Like her brother, Jonah, Micki was a tech genius and had an annoying habit of speaking her mind. She’d spent years hacking and fighting her way through life. On her own. Away from her family. She knew what it was like to be homesick, to miss those she loved.

She’d done it for ten years.

Ten. Damn. Years.

“Look,” he said, “I know eighteen months doesn’t seem like much to you—”

“You know, do you?”

“I can imagine.”

“The first year was the worst. After the initial adrenaline rush wears off, your quiet moments are filled with thoughts of home.”

“And after the first year?”

“You start getting used to being alone.”

“I don’t want her to get used to it.”

“You, of all people, should have known how this would play out.”

“What do you mean?” he hedged.

“You don’t need me to spell it out.” She met his hard stare with a steady, unflinching one of her own.

It was no secret that military life was hard on relationships. Doubly so for Delta Force operators whose assignments could keep them away from loved ones for days, weeks, even months at a time.

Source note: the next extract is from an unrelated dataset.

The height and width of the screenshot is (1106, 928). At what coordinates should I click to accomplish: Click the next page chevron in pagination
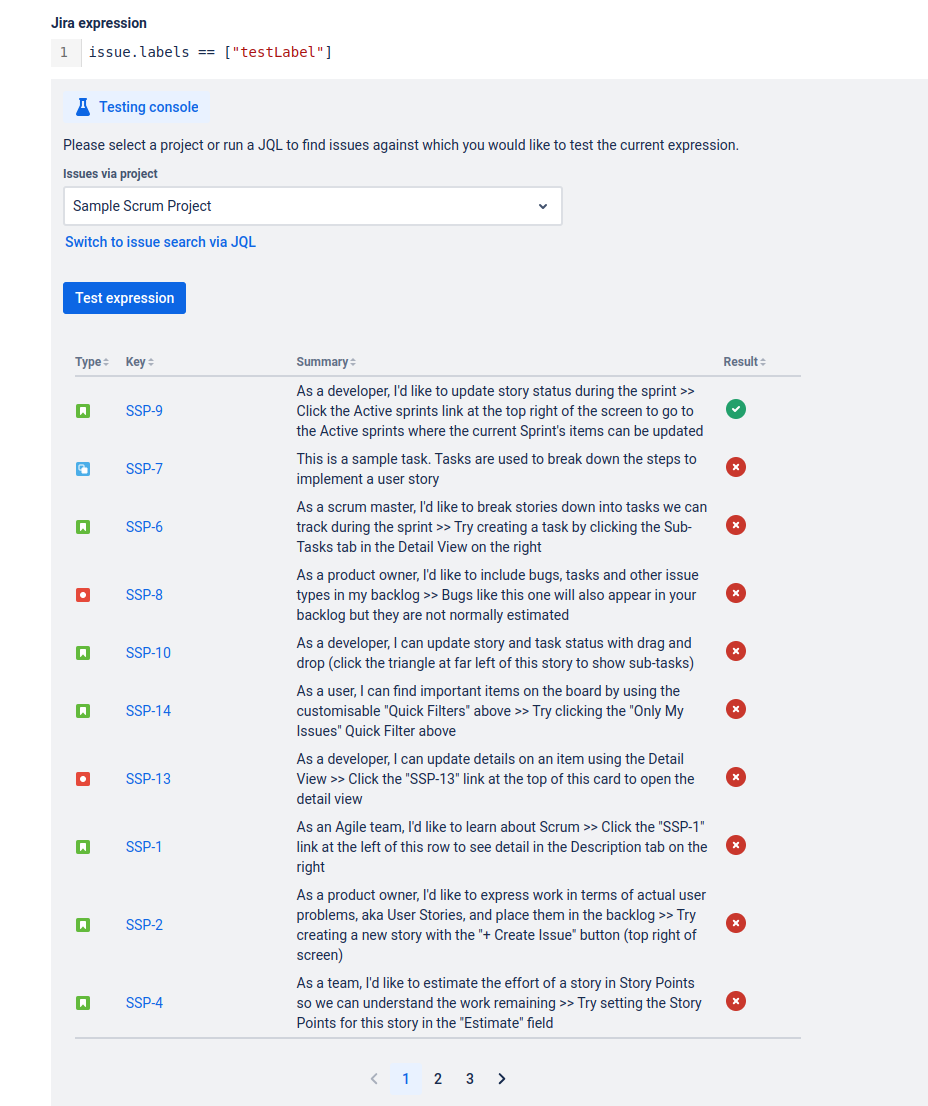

Many of his teammates’ girlfriends or wives couldn’t live the life, for many reasons—loneliness, lack of trust, or making constant mindset adjustments from being the sole decision-maker to sharing the load, or in some cases, deferring them altogether.

“Observing and participating are two different things.”

“Riley’s your first serious relationship since you enlisted?”

He pushed out a painful breath. “Yes.”

“That’s tough.”

He said nothing.

“She’ll stay faithful to you.”

“That’s not what this is about.” Not entirely.

“Then what, besides missing her, has you so moody?”

“I’m not moody.”

“Um, yeah, you are.”

“No, I’m not.”

“Would you prefer crabby? Irritable? Depressed?”

“She’s not coming home for Christmas,” he snapped out. “She was. Now she’s not.”

“Ah. What happened?”

“She needs someone to stay at the research center to catalog their recent finds and doesn’t have the heart to force a member of her team to give up time with their family.”

“My little cousin’s staying behind.”

“It’s what a leader does.”

“Can you not go to her?”

“I don’t have enough leave time.”

“Surely your commander, or whoever, would make an exception.”

“That’s not how the military works.”

“I’m sorry, Coen,” she said with a tender note he’d never heard in her voice before.

“Yeah.” He rolled his neck, cracking out the tightness. “Me too.” He stared down the hall to where the guys had disappeared, unable to take a step in their direction.

“Want me to make your excuses?”

“Would you mind?”

“No, but guy-time might be what you need to take your mind off things.”

“You’re probably right, but…” His thoughts trailed off, not able to come up with a reasonable explanation.

“Go,” she ordered in a quiet but firm voice.

“Thanks.” He headed for the exit, then halted and turned back to the hacker. “Gage is a lucky man.”

“Something I remind him of every day—and night.”

A chuckle escaped his chest. But by the time he stepped outside, his fleeting bit of good humor had fled.

How would he get through Christmas without Riley?